= What the task asks =
If an entry holds a picture, leave the picture out and copy the rest of the listing exactly.
***
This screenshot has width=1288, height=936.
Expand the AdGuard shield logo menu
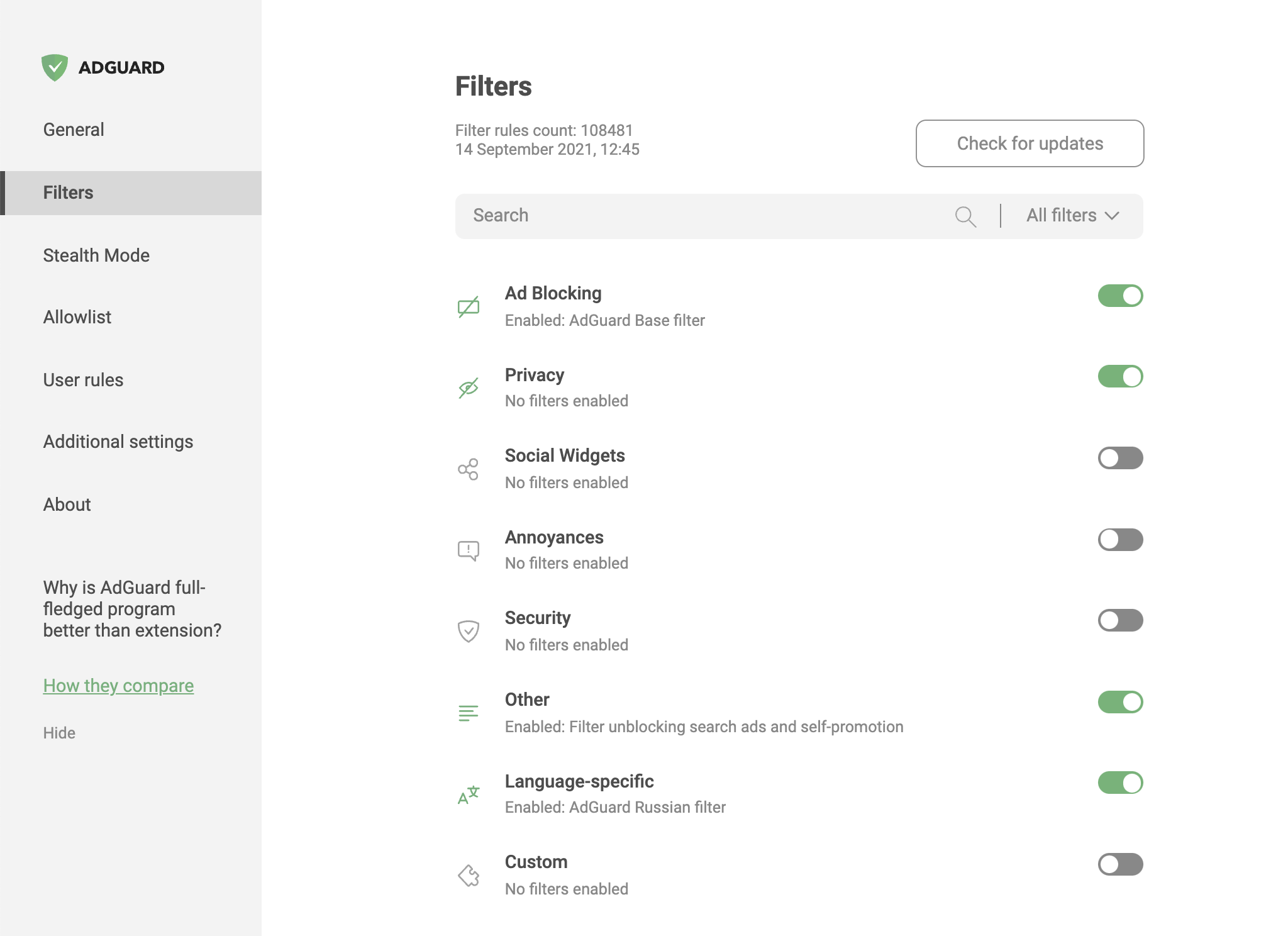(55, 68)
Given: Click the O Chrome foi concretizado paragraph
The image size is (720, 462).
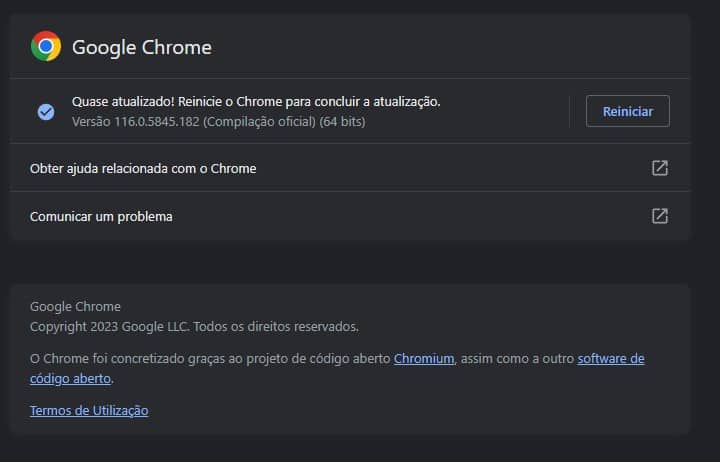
***
= Answer =
This screenshot has width=1288, height=936.
Expand the AdGuard shield logo menu
(55, 68)
Given: Click the O Chrome foi concretizado paragraph
The image size is (720, 462).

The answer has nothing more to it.